Excerpt provided:
•••
That’s basically correct, I think, but it might not be the whole story. Society has non-coercive norms about all kinds of things to support good choices and discourage bad ones — from workaday decisions like whether to recycle to intimate ones like how to parent one’s children. We recognize that there are sometimes difficult tensions between personal choice and social responsibility.
However, I don’t think there’s a real dilemma in the case of sexuality, because my read of the evidence is that hypergamy, in the harmful sense that Peterson is talking about, doesn’t actually exist.
What is “Modern Hypergamy”?
It’s clear that Peterson isn’t talking about “hypergamy” in the historical sense:
https://en.wikipedia.org/wiki/Hypergamy
The dictionary definition of hypergamy involves women marrying men from a higher social class. That’s a real historical thing, but it may not tell us anything about modern sexual behavior. In most historical societies, women’s best way of increasing their own status and resources was to marry men of higher social status, so it’s not surprising that many of them wanted to do so. And in many cases, what they wanted didn’t especially matter, because their families made the decisions for them. The most straightforward way to solve these issues is to give women more opportunities for advancement, not to restrict sexual behavior.
But people who believe in what I’ll call “modern hypergamy” generally admit that their definition doesn’t match the historical definition. So what is it they mean?
Jordan Peterson describes hypergamy like so:
Women mate across and up dominance hierarchies, men mate across and down.
You could read this as a statement about balanced asymmetry between heterosexual men and women; for example, the commonplace that men are, compared to women, relatively more attracted to youth and beauty, and women more attracted to status and wealth.
But that in itself wouldn’t lead to the kind of social disharmony Peterson fears. If that’s all there was to it, women would try to date across and up status hierarchies, and men would be willing to date across and down. But there would be no reason to think those outcomes would actually happen on a large scale, because most people would settle for what they could get.
Women with high social status would try to date men with similar social status, and if they couldn’t, they would date men with lower social status. We’d see some sorting whereby very attractive women ended up with very rich men, and less attractive women with less wealthy men, but everyone would land somewhere. Metaphorically speaking, the “sexual market” clears, resulting in relative social harmony without any need for conservative sexual norms.
•••
Data block:
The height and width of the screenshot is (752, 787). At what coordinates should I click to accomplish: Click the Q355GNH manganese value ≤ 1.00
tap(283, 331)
•••
Task description: Transcribe the part of the text on hypergamy starting with "You could read" and going on through "status and wealth.". This data has no connection to the text on hypergamy.

Exercise solution:
You could read this as a statement about balanced asymmetry between heterosexual men and women; for example, the commonplace that men are, compared to women, relatively more attracted to youth and beauty, and women more attracted to status and wealth.